Microstructure of a material determines the transport, chemical and mechanical properties. Geological materials and geomaterials are imaged using microscopy tools. The microscopy images are analyzed to better understand the microstructural topology and morphology. Image segmentation is an essential step prior to the microstructural analysis. In this study, we trained a Random Forest classifier to relate certain features corresponding to each pixel and its neighboring pixels in a scanning electron microscopy (SEM) image of shale to a specific component type; thereby developing a methodology to segment SEM images of shale samples into 4 component types, namely, pore/crack, organic/kerogen, matrix and pyrite. We evaluate the generalization capability of the Machine Learning-assisted image-segmentation (MLIS) method by using SEM maps from Wolfcamp and Barnett shale formations. The two formations differ in topology, morphology and distribution of the four components.

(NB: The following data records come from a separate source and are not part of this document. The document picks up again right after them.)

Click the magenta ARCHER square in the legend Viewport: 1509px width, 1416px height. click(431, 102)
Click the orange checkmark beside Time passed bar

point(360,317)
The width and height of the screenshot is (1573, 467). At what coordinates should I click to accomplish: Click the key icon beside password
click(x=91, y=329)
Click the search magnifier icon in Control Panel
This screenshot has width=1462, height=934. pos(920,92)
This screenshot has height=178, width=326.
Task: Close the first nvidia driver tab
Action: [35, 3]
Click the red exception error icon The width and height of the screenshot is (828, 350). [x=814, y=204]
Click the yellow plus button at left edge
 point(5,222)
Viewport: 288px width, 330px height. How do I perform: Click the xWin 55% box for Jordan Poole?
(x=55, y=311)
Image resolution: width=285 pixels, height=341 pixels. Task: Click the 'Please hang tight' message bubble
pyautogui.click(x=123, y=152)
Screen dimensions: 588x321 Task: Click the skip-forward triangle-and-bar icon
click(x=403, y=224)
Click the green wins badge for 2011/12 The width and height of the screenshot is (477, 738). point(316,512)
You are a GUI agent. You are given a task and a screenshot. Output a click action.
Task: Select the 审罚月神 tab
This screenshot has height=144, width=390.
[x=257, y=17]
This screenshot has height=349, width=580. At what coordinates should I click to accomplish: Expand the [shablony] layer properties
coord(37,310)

The MLIS method is also implemented to classify rock and different fluid phases in micro-CT scans of carbonate core sample undergoing water alternating gas injection with a goal to quantify the three-dimensional fluid connectivity. The three-dimensional connectivity of the fluid phases in porous media plays a crucial role in governing the fluid transport, displacement, and recovery. Accurate three-dimensional quantification of the fluid phase connectivity following each fluid injection stage will lead to better understanding of the efficacy and efficiency of the fluid injection strategies. Two metrics for measuring the connectivity in 3D show robust performance; one uses fast marching method to quantify average time required for a monotonically advancing wave to travel between any two pixels and the other uses two-point probability function to approximate the average distance between any two connected pixels belonging to the same fluid phase. The two connectivity metrics are applied on the three-dimensional (3D) CT scans of one water-wet Ketton whole-core sample subjected to WAG injection to quantify the evolution of the three-dimensional connectivity of the three fluid phases (oil, water, and gas).